Film

To Catch a Fallen Star

The lightest of summer fare, Stardust glimmers with a frothy mixture of fantasy and fun.

The summer fairy-tale film Stardust begins in a town intent on keeping its citizens at home. But for a sleepy little village named for its prominent protection from the outside world, Wall does a surprisingly slipshod job of making sure the members of the Thorn family stay put. First, curious young Dunstan (Ben Barnes) tricks his way past the little old man charged with guarding the wall's one serious gap. The other side, he soon finds out, is not simply more of merry old England; it's an enchanted kingdom called Stormhold, a place of magic and wonder and saucy princesses imprisoned as supernatural shopgirls who are willing to kiss and sell (and then some).

Dunstan soon returns home, his otherworldly adventure just a memory ' until nine months later, a baby shows up at the wall in a basket. A sort of delayed souvenir of his brief time abroad, and the continuation of the Thorn bloodline, as well as of some unknown, but never forgotten, Stormhold slave girl (Kate Magowan).

In short order, the baby grows into a young boy, Tristan (Charlie Cox), a sweet-natured bumbler who works in the local dry goods shop and nurses a deep crush on Victoria (Sienna Miller). As fair of face as she is selfish of heart, Victoria strings Tristan along, getting him to do her favors and accepting his attentions when it suits her. One night, the two see a star fall somewhere in the great beyond, and she promises to marry Tristan if he will but retrieve the star and present it to her by her birthday, a mere week's time. At the same time, Dunstan (played as an adult by Nathaniel Parker) discloses the truth of Tristan's origins. And so, just like that, another Thorn boy breaches Wall, searching for his star and finding his own Stormhold adventure.

Adapted from the book of the same name by fantasy author and graphic-novel scribe Neil Gaiman, Stardust is the story of what happens when Tristan crosses the wall. The star he seeks is no remnant of galactic rock, but an out-of-sorts maiden named Yvaine (Claire Danes), knocked from her orbit by a necklace magically rocketed into the night sky by the dying king of Stormhold (Peter O'Toole). Three sets of seekers want Yvaine ' Tristan, to win Victoria's hand by presenting Yvaine to her; the princes of Stormhold, foremost among them Septimus (Mark Strong), to win the right of succession by retrieving the necklace she now wears; and the evil witch queen Lamia (Michelle Pfeiffer), to win back her youth and beauty by killing her. In Stormhold, star's hearts grant eternal youth and immortality.

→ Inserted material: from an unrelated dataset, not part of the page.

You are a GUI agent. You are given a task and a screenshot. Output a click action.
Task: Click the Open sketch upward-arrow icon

All three twists of this tale merge and fly fluidly and constantly, as the cast of players aid and obstruct each other, sometimes knowingly, more often unknowingly, always with a high sense of adventure and effervescence. Black-magic candles that bend the space-time continuum, pirates that capture lightning and sell it on the open market, goats turned into men and men turned into bar wenches ' Tristan and Yvaine encounter them all along their perilous way back to Wall.

Screenwriter Jane Goldman and Stardust director Matthew Vaughan (Layer Cake) adapted Gaiman's tale for the screen, putting together a diverting summer film of light-as-air wit and sometimes-subtle humor. This is a fairy tale with unexpectedly grown-up touches; animals are routinely eviscerated by Lamia and her sisters for entrail readings, Robert DeNiro shows up as a pirate with a surprising secret, and there is sex in this story. But Stardust is still a fairy tale, and if the vague outlines of the happy ending begin to show early on, it's forgivable because of the inventive touches spread liberally throughout the story.

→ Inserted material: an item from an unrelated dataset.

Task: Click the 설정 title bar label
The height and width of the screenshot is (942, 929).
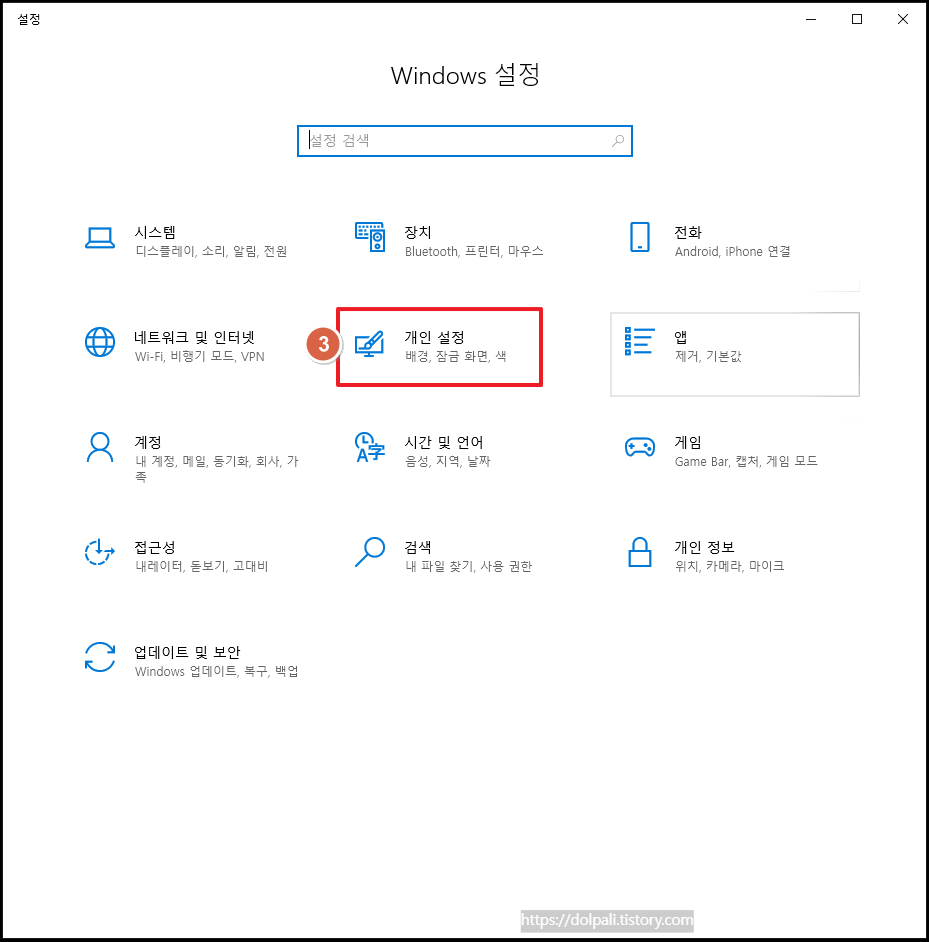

The ghosts of Septimus' dead brothers (among them Rupert Everett) provide a kind of freak chorus to their brother's quest, lamenting his missteps and applauding his advances; each ghost's cartoonish appearance reflects the state in which he died ' ax to the head, face smashed from a fall, naked in the bath. What's left of Lamia's stolen beauty (Pfeiffer at her most stunning) begins to fade bit by bit as she uses magic to track Yvaine; she's soon reverting, liver spot by liver spot, back to a hairless, shriveled hag (Pfeiffer at her most deliciously desperate). And, late in the fun and games, a surreal sword fight, wonderfully staged and shot, is such a marriage of idea and execution that its antics would make Stardust absolutely worthwhile even if the rest of the film possessed considerably less of its other charms.

The temptation to compare Stardust to other adult-friendly fairy-tale fare such as the incomparable classic The Princess Bride and the refreshingly insolent Shrek is understandable. Stardust does share the same cinematic sky, although it doesn't shine as brightly and its impression won't last nearly as long. Fun performances, a sharp sense of humor and a sweet center, however, give Stardust just enough twinkle to catch the audience's eyes.